■ **Problem details**:
Output the data as it stands. Each line must match exactly.

Data items:
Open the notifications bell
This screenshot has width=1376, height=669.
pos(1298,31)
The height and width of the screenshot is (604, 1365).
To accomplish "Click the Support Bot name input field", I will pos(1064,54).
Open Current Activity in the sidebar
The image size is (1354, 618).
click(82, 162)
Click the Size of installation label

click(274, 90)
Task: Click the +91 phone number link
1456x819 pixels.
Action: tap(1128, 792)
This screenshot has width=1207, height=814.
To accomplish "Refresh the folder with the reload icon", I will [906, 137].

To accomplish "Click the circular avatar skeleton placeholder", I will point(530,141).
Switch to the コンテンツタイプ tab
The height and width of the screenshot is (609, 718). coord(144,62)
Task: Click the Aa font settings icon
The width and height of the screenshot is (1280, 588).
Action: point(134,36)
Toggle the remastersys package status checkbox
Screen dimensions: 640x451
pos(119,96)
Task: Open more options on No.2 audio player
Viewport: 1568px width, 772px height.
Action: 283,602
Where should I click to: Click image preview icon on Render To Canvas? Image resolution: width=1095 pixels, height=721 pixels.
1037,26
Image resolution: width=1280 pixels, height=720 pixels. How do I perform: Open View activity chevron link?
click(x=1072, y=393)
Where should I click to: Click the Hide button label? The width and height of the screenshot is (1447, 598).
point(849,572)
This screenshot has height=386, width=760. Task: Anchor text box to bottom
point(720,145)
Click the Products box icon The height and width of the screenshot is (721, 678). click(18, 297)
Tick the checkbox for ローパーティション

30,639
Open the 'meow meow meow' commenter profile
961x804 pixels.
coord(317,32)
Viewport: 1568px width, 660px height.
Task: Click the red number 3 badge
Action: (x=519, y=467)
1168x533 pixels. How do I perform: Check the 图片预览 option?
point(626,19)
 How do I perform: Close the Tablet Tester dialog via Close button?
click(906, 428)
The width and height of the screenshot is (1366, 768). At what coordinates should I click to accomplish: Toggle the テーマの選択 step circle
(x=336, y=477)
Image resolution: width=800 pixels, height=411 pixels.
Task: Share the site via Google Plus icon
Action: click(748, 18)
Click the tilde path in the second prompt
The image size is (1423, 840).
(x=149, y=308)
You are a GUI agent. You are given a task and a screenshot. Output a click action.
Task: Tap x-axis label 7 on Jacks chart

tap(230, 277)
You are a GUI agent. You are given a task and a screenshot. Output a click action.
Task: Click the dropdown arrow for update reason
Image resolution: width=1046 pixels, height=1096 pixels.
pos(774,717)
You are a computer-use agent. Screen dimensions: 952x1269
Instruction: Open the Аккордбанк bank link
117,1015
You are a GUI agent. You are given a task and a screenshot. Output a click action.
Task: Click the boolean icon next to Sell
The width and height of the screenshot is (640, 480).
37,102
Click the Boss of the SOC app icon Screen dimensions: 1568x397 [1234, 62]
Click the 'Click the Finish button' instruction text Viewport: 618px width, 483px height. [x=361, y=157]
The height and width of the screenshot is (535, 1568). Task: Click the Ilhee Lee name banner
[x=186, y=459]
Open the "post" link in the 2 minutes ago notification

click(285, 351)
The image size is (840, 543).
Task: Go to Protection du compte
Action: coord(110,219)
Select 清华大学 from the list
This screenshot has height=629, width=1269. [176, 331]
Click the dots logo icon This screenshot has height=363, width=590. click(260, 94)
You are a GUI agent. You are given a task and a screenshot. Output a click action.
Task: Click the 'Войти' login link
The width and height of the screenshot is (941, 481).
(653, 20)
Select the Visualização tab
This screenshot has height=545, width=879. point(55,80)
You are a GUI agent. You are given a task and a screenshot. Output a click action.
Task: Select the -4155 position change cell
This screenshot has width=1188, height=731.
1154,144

■ **Response area**:
Open the notifications bell
This screenshot has width=1376, height=669.
pos(1298,31)
The height and width of the screenshot is (604, 1365).
To accomplish "Click the Support Bot name input field", I will pos(1064,54).
Open Current Activity in the sidebar
The image size is (1354, 618).
click(82, 162)
Click the Size of installation label

click(274, 90)
Task: Click the +91 phone number link
1456x819 pixels.
Action: tap(1128, 792)
This screenshot has width=1207, height=814.
To accomplish "Refresh the folder with the reload icon", I will [906, 137].

To accomplish "Click the circular avatar skeleton placeholder", I will point(530,141).
Switch to the コンテンツタイプ tab
The height and width of the screenshot is (609, 718). coord(144,62)
Task: Click the Aa font settings icon
The width and height of the screenshot is (1280, 588).
Action: point(134,36)
Toggle the remastersys package status checkbox
Screen dimensions: 640x451
pos(119,96)
Task: Open more options on No.2 audio player
Viewport: 1568px width, 772px height.
Action: 283,602
Where should I click to: Click image preview icon on Render To Canvas? Image resolution: width=1095 pixels, height=721 pixels.
1037,26
Image resolution: width=1280 pixels, height=720 pixels. How do I perform: Open View activity chevron link?
click(x=1072, y=393)
Where should I click to: Click the Hide button label? The width and height of the screenshot is (1447, 598).
point(849,572)
This screenshot has height=386, width=760. Task: Anchor text box to bottom
point(720,145)
Click the Products box icon The height and width of the screenshot is (721, 678). click(18, 297)
Tick the checkbox for ローパーティション

30,639
Open the 'meow meow meow' commenter profile
961x804 pixels.
coord(317,32)
Viewport: 1568px width, 660px height.
Task: Click the red number 3 badge
Action: (x=519, y=467)
1168x533 pixels. How do I perform: Check the 图片预览 option?
point(626,19)
 How do I perform: Close the Tablet Tester dialog via Close button?
click(906, 428)
The width and height of the screenshot is (1366, 768). At what coordinates should I click to accomplish: Toggle the テーマの選択 step circle
(x=336, y=477)
Image resolution: width=800 pixels, height=411 pixels.
Task: Share the site via Google Plus icon
Action: click(748, 18)
Click the tilde path in the second prompt
The image size is (1423, 840).
(x=149, y=308)
You are a GUI agent. You are given a task and a screenshot. Output a click action.
Task: Tap x-axis label 7 on Jacks chart

tap(230, 277)
You are a GUI agent. You are given a task and a screenshot. Output a click action.
Task: Click the dropdown arrow for update reason
Image resolution: width=1046 pixels, height=1096 pixels.
pos(774,717)
You are a computer-use agent. Screen dimensions: 952x1269
Instruction: Open the Аккордбанк bank link
117,1015
You are a GUI agent. You are given a task and a screenshot. Output a click action.
Task: Click the boolean icon next to Sell
The width and height of the screenshot is (640, 480).
37,102
Click the Boss of the SOC app icon Screen dimensions: 1568x397 [1234, 62]
Click the 'Click the Finish button' instruction text Viewport: 618px width, 483px height. [x=361, y=157]
The height and width of the screenshot is (535, 1568). Task: Click the Ilhee Lee name banner
[x=186, y=459]
Open the "post" link in the 2 minutes ago notification

click(285, 351)
The image size is (840, 543).
Task: Go to Protection du compte
Action: coord(110,219)
Select 清华大学 from the list
This screenshot has height=629, width=1269. [176, 331]
Click the dots logo icon This screenshot has height=363, width=590. click(260, 94)
You are a GUI agent. You are given a task and a screenshot. Output a click action.
Task: Click the 'Войти' login link
The width and height of the screenshot is (941, 481).
(653, 20)
Select the Visualização tab
This screenshot has height=545, width=879. point(55,80)
You are a GUI agent. You are given a task and a screenshot. Output a click action.
Task: Select the -4155 position change cell
This screenshot has width=1188, height=731.
1154,144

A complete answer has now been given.